The present invention eliminates or substantially reduces this undesirable operation by modifying the beam pattern to reduce the off axis response over a predetermined zone, and to this end, reference should be made to FIG. 4.
Transducer 30 has mounting means 32 for mounting on a carrier, such as in FIG. 1. Projections 35 fit into prealigned holes on the carrier for proper orientation of the transducer and the unit is secured by fastening means through apertures 37.
The transducer includes transducing means 40 having an active surface 42 for transmitting and/or receiving acoustic energy. For clarity, the electrode means generally provided for such transducer are not shown, but are well known to those skilled in the art. In the embodiment illustrated, the transducer is a side-looking sonar transducer whose active surface is liable to have a length of greater than 100 λ, where λ is the wavelength of the operating frequency in the medium in which the transducer operates. One example of a transducing means which may be utilized is barium titanate and which is relatively brittle. Accordingly, the transducing means is generally made up of a plurality of elements 44 arranged end to end along a straight or curved line.

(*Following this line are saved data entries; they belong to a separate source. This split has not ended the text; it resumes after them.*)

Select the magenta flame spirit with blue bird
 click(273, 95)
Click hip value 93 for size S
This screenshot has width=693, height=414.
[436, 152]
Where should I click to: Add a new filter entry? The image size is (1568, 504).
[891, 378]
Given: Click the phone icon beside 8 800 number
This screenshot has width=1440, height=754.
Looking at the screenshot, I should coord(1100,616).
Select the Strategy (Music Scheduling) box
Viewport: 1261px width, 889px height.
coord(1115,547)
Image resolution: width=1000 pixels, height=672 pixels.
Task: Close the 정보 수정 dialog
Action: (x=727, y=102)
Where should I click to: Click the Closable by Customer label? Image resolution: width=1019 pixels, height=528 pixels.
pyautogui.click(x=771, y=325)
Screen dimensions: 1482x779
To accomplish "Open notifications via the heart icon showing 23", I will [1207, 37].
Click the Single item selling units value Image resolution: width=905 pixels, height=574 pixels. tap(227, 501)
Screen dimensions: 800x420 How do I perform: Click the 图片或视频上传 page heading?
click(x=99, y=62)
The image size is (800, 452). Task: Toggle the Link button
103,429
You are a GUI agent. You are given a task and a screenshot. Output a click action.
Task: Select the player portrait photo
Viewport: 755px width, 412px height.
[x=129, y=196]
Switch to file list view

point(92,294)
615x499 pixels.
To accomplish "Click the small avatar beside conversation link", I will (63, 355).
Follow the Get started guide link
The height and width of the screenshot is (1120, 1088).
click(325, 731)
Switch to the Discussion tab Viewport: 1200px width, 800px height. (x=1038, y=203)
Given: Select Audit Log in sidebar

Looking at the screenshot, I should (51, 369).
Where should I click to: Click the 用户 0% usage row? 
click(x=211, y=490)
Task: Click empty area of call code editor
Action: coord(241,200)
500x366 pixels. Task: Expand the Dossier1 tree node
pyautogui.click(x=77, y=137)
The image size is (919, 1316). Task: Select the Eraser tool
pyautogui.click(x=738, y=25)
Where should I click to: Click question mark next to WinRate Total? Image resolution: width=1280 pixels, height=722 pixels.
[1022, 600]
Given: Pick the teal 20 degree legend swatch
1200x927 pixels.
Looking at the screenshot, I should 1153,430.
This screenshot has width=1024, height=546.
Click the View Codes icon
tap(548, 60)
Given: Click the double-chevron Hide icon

When supplied with suitable electrical energy, not only does the active surface 42 radiate acoustic energy but the rear surface 46 also tends to radiate acoustic energy. In order to absorb this rearwardly projected acoustic energy there is provided an acoustic absorbing material 50 having an acoustic impedance substantially equal to that of the surrounding medium in which the apparatus operates. A side-looking sonar transducer having such acoustic absorbing material is the subject matter of U.S. Pat. No. 3,359,537 issued Dec. 19, 1967. In that patent, the sound absorbing material surrounds the rear and extends up the side surfaces of the active element to a position just short of the front active surface. In the present invention, there is provided acoustic absorbing material of the type described which is positioned relative to the active surface 42 so as to absorb a portion of forwardly projected (or received) acoustic energy to modify the transducer beam pattern so as to reduce the off axis response over a predetermined zone forward of the active surface. In FIG. 4, a portion 52 of the acoustic absorbing material 50 extends beyond the active surface 42.
The portion 52 of acoustic absorbing material has the effect of diminishing the acoustic response as illustrated in FIG. 5 wherein the beam pattern 55 shown in solid line is the beam pattern for the transducer of FIG. 4 and for comparison purposes the previous beam pattern illustrated in FIG. 3 is reproduced in dotted line. Only the lower left quadrant of the beam pattern has been modified. Modification of the beam pattern in the upper left quadrant could also be accomplished by providing acoustic absorbing material which extends past the active surface 42 at the upper portion thereof.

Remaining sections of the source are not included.